Passage provided:
# Its getting cold fuel additive?



## CTD Lineman (Nov 18, 2014)

With the first few cold spells already happening is any one running a fuel additive and what are you running? any concerns with voiding warranty. And how about some thing like Power service diesel kleen with cetane boost is i it worth trying to raise them numbers? Granted i live in missouri so nights below 0 are not to common but still happen. but i dont want to worry about my fuel gelling up.


----------



## revjpeterson (Oct 2, 2013)

I'm using Stanadyne Winter 1000 during cold weather, but I live in Northern Iowa, so it gets really cold up here. During the summer, I don't use anything.


----------



## boraz (Aug 29, 2013)

-50f aint uncommon here

but the fuel is good here

i add no additives.


----------



## diesel (Jun 8, 2013)

Everybody seems to have a different opinion on this. I have never used an additive and never had a problem in 87K miles. Welcome to the forum!


----------



## KpaxFAQ (Sep 1, 2013)

Using AMSoil injector clean/cold flow additive here. Past power service user with no issues.


----------



## TDCruze (Sep 26, 2014)

Material shown:

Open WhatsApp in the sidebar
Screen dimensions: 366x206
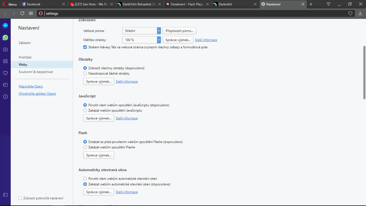pos(5,38)
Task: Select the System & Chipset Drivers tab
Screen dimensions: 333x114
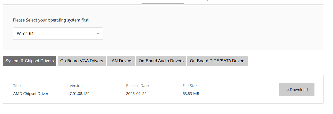Action: [x=30, y=61]
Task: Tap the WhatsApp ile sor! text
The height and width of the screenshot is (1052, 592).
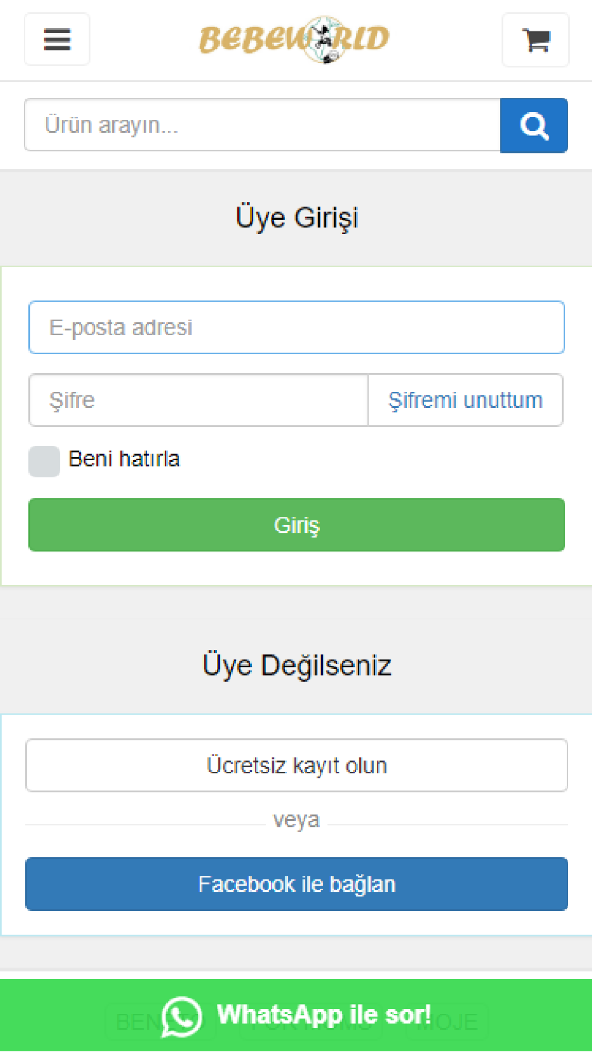Action: pos(324,1015)
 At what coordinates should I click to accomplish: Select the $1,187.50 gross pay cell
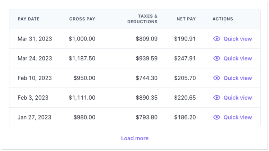pyautogui.click(x=82, y=58)
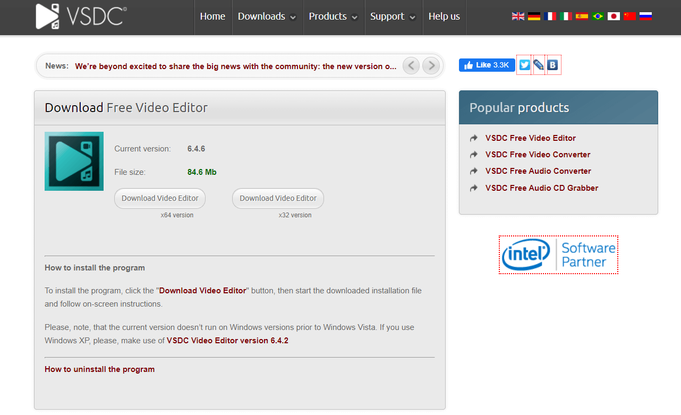This screenshot has width=681, height=415.
Task: Click the VSDC Video Editor product thumbnail
Action: click(x=74, y=161)
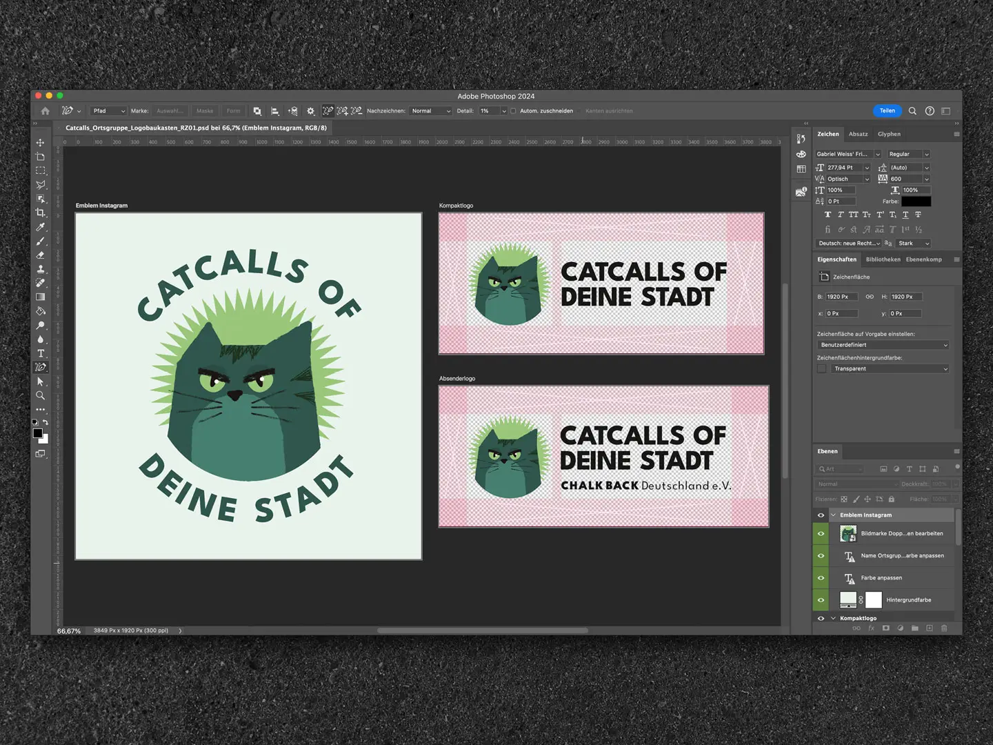Open the Bibliotheken panel tab
Image resolution: width=993 pixels, height=745 pixels.
pyautogui.click(x=883, y=259)
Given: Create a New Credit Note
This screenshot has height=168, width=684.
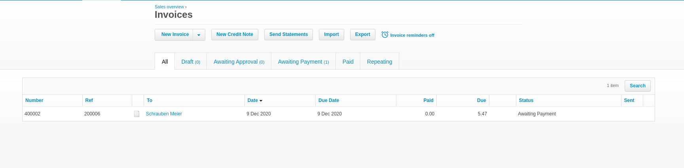Looking at the screenshot, I should click(x=235, y=35).
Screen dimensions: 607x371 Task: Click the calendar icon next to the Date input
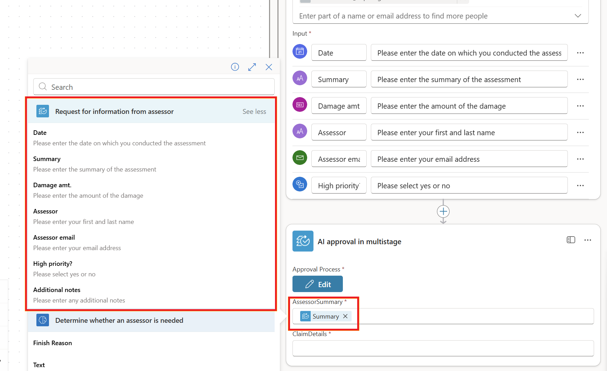300,51
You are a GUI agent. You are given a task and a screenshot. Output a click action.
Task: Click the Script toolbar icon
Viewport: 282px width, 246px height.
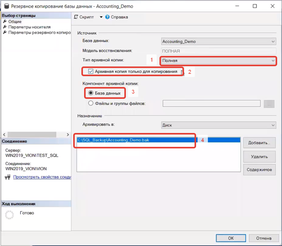pos(76,17)
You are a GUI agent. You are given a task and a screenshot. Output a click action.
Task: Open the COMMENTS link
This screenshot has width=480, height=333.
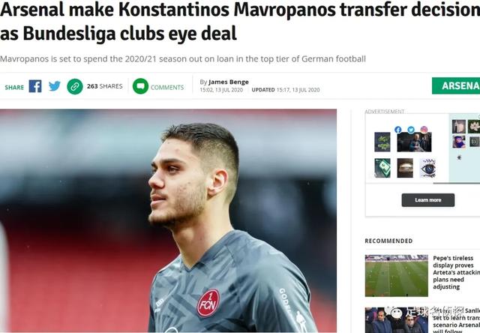(167, 88)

Direction A:
Translate this sentence from the fuel additive thread into Spanish: "During the summer, I don't use anything."
Direction B:
Pick up the fuel additive thread where it stops and continue it.
The material stands apart from the fuel additive thread.

Task response A:
Durante el verano, no uso nada.

Task response B:
boraz said:


> -50f aint uncommon here
> 
> but the fuel is good here
> 
> i add no additives.


Yeah same here, had an F-250 diesel before and now the Cruze. We can only get winter fuel here, no choice. Our fuel is good for at least -40F/C likely colder. Never add anything, for the 1-2% loss in MPG on winter fuel, just fill up with that if you have an option then you don't have to worry about gelling. If good winter fuel is not available for some reason I would definitely use an additive if there is a chance of it getting cold enough to gel the fuel you have.


----------



## Tomko (Jun 1, 2013)

I use Shell V-Power exclusively. No additives and no problems.


----------



## CTD Lineman (Nov 18, 2014)

Is there any way to tell if the station actually sell winter blend?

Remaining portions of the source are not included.